EVEN BEFORE 1700, the Virginia legislature had begun to attack the normal human emotions of blacks by attempting to deprive slaves of any hope of eventual emancipation. It did this by temporarily and conveniently reversing its philosophy and legislating that one right, at least, of the property holder was not inviolable - the right to give up his interest in his property. Legislation of 1699, in fact, had made manumission impossible in some instances: previously the master's right to determine the nature and length of servitude imposed on his slaves had not been challenged.
By 1691, there was an absolute prohibition against freeing a black or mulatto without also providing for transportation of "the negro out of the country within six months after such setting free." Free blacks were viewed as undesirable elements in the population, a clear indication that racist attitudes had hardened. The implication of such a statute is obvious - blacks had only one function in Virginia society and that was to labor perpetually for the benefit of their owners.
Later provisions further limited the master's right to manumit his slaves. Manumission became possible only upon approval of the governor and council as a reward for public service, which included, by definition, revealing a slave conspiracy. Slaves were punished when their masters ignored such statutory mandates. The legislature authorized the seizure and reenslavement of blacks, mulattoes and Indians who had been improperly freed.
NOT ONLY DID the Virginia council fail to enact legislation to protect slaves, the council enacted no legislation at all extending to slaves any of the rights granted to servants. In fact, as far as slaves were concerned, the 1705 statute increased their master's control over their lives. For example, Chapter 34 provided that a master who killed his slave in an attempt to correct the slave would not be held to have committed a felony.
Virginia's 1705 statute exemplifies the "maturation" of the Virginians' legislative process and their views of blacks as nonhuman beings. They seemed to view blacks as if they were fungible products - just like trees, tobacco or other disposable commodities. They seemed horrified over the fact that some slaves would become "incorrigible," without ever pausing to question why.

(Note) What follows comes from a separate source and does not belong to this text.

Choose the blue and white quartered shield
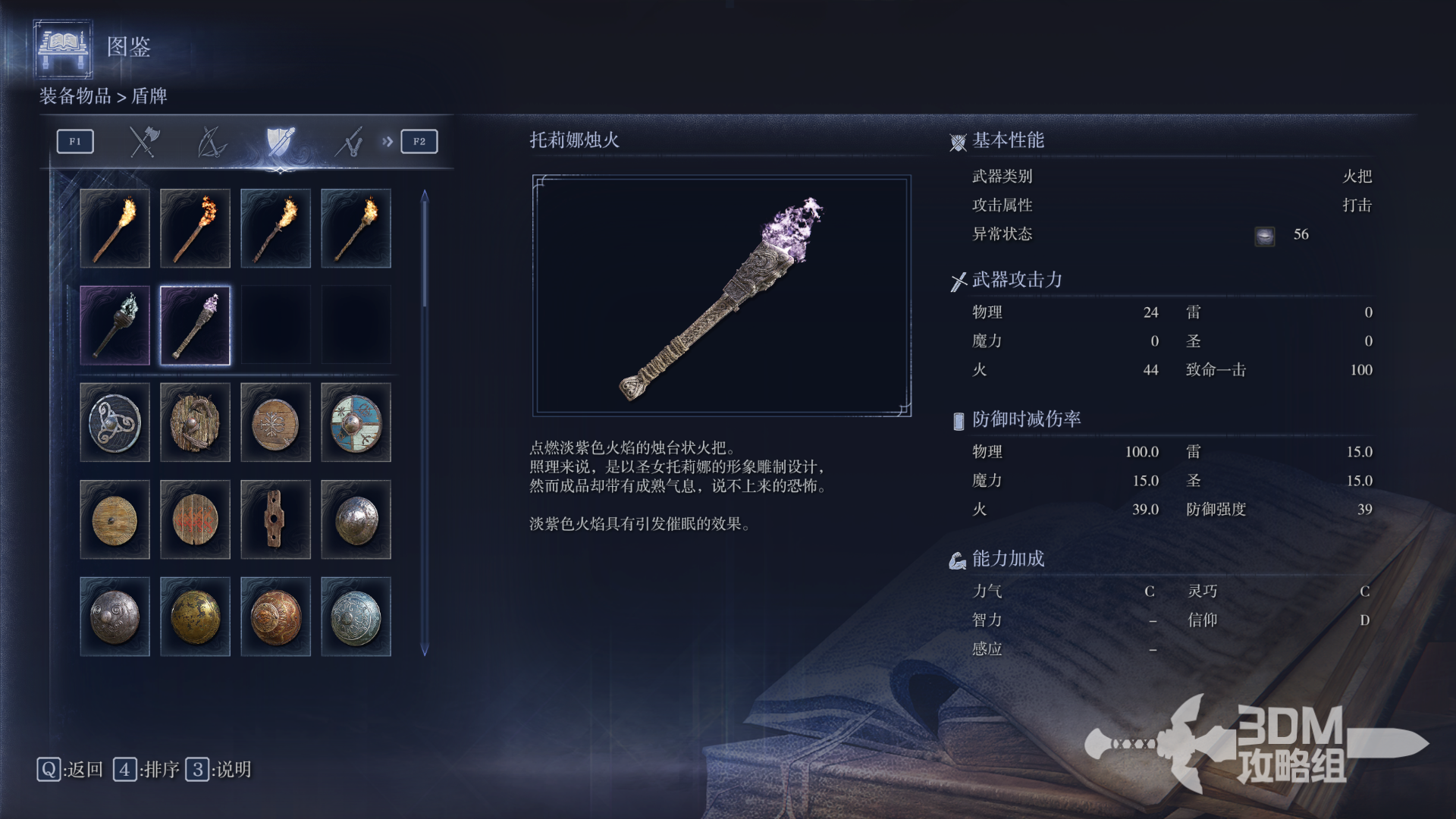pos(356,422)
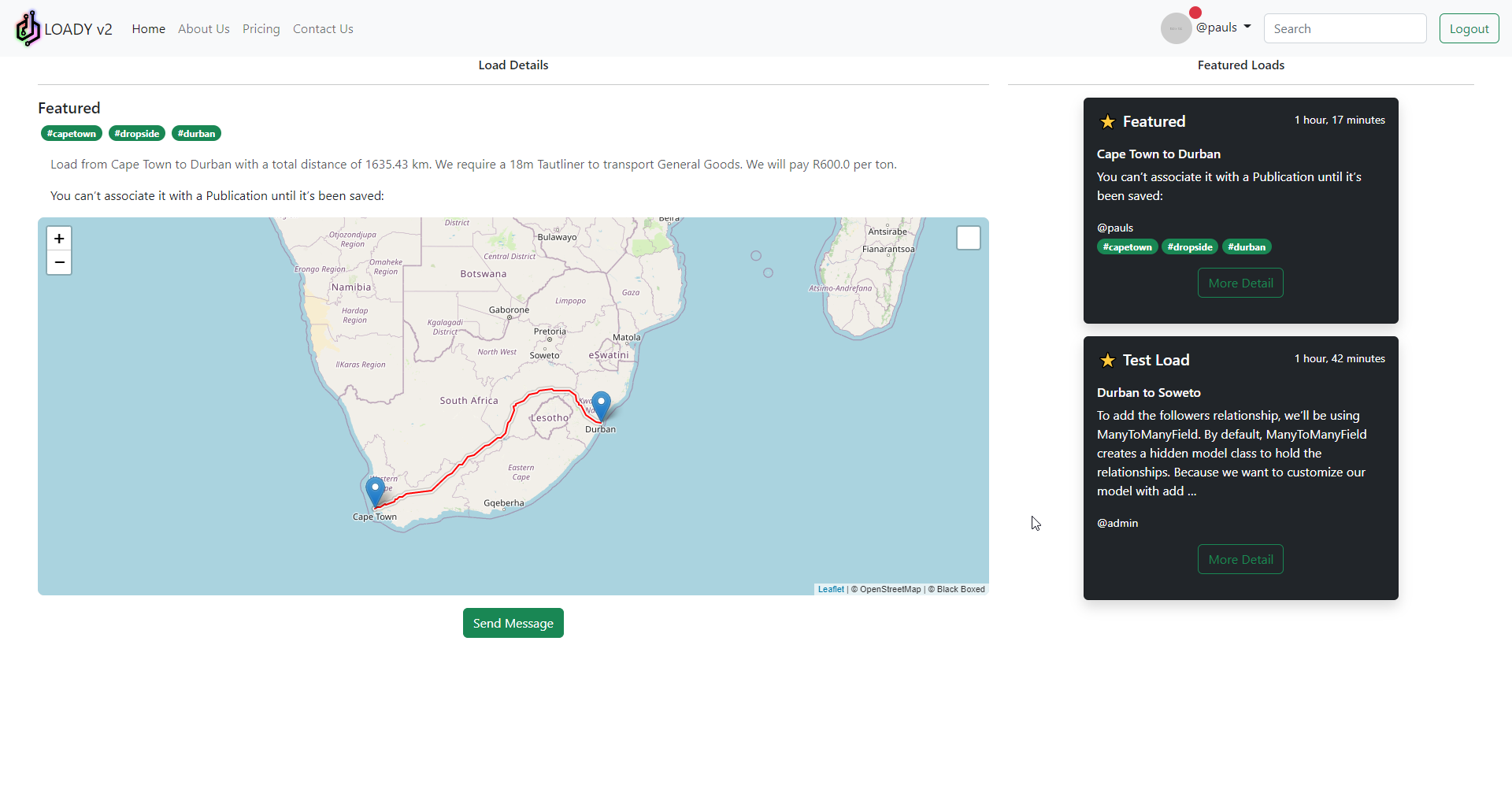Zoom in on the map
The image size is (1512, 793).
[x=59, y=239]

Did the legislature in 1705 think that blacks might also have an innate desire for freedom - just as their white masters sought it? Was it the lust by blacks for freedom which made them incorrigible? The language of statutes so often masks the human suffering which is imposed by statutory fiat. The statute permitted the court to sanction punishment for the purpose of "terrifying other blacks" - terrifying them so that they would not become incorrigible, so that they would not dare to seek freedom.
Thus the judicial system, which historically is cited as a refuge of justice for the weak and dispossessed, was utilized by colonial Virginia to sanction brutalizing blacks rather than to protect them. One obligation did remain for the court. The legislature recognized at least one type of value inherent in each slave. It provided that:
for every slave killed, in pursuance of this act, or put to death by law, the master or owner of such slave shall be paid by the public.
Thus, by their statute of 1705 the legislature most carefully protected the economic values of the master and disregarded the human value of a slave's life.